FAITES ENTRER L’ACCUSÉ : Chapeau mou et manteau de cuir

Vous êtes-vous passionné pour l’affaire Grégory ? Avez-vous frissonné au récit des crimes de Marc Dutroux ? Brûlez-vous de revoir la randonnée meurtrière de Florence Rey et d’Audry Maupin ? Alors « Faites entrer l’accusé » est pour vous.

Il y a eu les Histoires de Tacite, les Contes de Perrault, les Fables de La Fontaine, les aventures de Tintin… il y a aujourd’hui les crimes du jeudi soir, sur France 2. Sur un thème a priori racoleur (sang, meurtre, viol, pédophilie, etc.), il n’était pas évident d’éviter les écueils et de conserver une dignité « inhérente à la mission du service public » (fermez le ban).
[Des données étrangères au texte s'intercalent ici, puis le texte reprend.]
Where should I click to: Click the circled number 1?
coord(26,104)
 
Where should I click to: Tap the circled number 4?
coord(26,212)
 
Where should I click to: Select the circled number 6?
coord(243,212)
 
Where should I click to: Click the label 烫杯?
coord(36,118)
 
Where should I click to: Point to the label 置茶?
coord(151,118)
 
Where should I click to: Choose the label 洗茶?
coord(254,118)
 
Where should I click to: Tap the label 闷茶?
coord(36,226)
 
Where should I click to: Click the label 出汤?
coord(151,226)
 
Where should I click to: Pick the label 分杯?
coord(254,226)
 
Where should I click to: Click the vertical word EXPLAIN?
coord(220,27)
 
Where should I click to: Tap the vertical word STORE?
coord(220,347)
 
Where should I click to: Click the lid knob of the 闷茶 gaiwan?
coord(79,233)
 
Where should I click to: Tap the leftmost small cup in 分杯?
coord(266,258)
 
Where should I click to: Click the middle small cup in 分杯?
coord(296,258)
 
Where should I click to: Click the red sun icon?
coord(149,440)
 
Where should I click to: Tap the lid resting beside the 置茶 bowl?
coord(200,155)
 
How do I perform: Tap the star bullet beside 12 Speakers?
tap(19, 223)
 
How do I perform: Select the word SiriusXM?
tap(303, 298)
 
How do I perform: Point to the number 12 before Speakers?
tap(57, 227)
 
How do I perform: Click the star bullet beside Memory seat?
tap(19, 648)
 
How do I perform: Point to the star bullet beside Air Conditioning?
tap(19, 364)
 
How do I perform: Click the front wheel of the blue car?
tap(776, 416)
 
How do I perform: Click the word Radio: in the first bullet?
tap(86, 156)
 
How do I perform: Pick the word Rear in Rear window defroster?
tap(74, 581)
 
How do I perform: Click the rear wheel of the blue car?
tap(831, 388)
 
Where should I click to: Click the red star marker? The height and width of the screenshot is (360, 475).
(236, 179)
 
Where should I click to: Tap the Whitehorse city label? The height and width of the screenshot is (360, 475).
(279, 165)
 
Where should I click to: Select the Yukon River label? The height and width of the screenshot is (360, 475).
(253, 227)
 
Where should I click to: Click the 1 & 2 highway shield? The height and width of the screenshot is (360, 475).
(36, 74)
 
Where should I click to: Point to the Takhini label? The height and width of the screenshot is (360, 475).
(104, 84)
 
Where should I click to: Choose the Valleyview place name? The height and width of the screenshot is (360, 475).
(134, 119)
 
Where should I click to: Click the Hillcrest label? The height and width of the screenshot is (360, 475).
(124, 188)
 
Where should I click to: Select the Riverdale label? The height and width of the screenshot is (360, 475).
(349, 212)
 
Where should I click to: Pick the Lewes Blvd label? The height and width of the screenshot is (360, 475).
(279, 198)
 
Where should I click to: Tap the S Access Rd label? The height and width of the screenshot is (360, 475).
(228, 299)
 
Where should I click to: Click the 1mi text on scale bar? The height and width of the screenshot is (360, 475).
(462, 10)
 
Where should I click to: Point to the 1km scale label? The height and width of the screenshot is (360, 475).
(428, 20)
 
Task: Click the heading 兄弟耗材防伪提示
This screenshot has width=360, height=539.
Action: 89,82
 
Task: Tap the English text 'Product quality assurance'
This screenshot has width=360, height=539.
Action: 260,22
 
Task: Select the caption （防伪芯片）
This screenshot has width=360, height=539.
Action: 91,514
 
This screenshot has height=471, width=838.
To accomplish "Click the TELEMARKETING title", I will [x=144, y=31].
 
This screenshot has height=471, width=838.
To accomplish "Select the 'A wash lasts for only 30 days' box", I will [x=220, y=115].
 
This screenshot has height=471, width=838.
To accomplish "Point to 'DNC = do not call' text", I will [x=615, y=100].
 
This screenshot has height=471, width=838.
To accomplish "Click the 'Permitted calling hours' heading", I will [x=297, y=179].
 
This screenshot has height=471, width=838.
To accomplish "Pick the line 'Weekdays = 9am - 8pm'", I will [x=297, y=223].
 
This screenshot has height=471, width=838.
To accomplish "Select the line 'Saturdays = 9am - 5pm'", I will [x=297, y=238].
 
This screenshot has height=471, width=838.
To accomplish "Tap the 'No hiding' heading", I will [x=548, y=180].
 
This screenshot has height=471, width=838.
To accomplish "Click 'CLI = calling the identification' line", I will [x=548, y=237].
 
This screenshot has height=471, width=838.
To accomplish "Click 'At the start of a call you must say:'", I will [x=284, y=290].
Mais le plus grand intérêt de « Faites entrer l’accusé » réside autant dans sa scénographie que dans les sujets traités.

Car finalement, que nous révèlent ces « grandes » affaires : Guy Georges, Pierre Chanal, Thierrry Paulin, Francis Heaulme, Roberto Succo : auxquelles l’émission s’attaque ? Que les assassins les plus prolixes roulent souvent sur la jante et que, plus que d’enfermement, ils ont surtout besoin qu’on les protège d’eux-mêmes et de leur enfance ? Rien de nouveau dans les lucarnes… mais d’autres enquêtes, moins attendues, sont bien plus captivantes : comment ne pas être ébahi par le culot de Spaggiari, révolté devant l’innocence guillotinée de Ranucci et celle, trop tard reconnue, de Patrick Dils ?

Le traitement des dossiers est d’une qualité sensiblement égale : reportages soignés, approfondis, clairs, large recours aux témoignages des avocats, policiers, juges, familles des victimes et des accusés… Pour raconter les cavales de François Besse, par exemple, douze intervenants, parmi lesquels sa sœur, un ancien otage, un procureur, l’ancienne compagne de Mesrine et l’inévitable commissaire Broussard. Le tout est impeccable.

Mais « Faites entrer l’accusé », c’est d’abord un style, une atmosphère. Souvent exagérée, à la limite du grotesque, la mise en scène du présentateur est le premier spectacle offert au public.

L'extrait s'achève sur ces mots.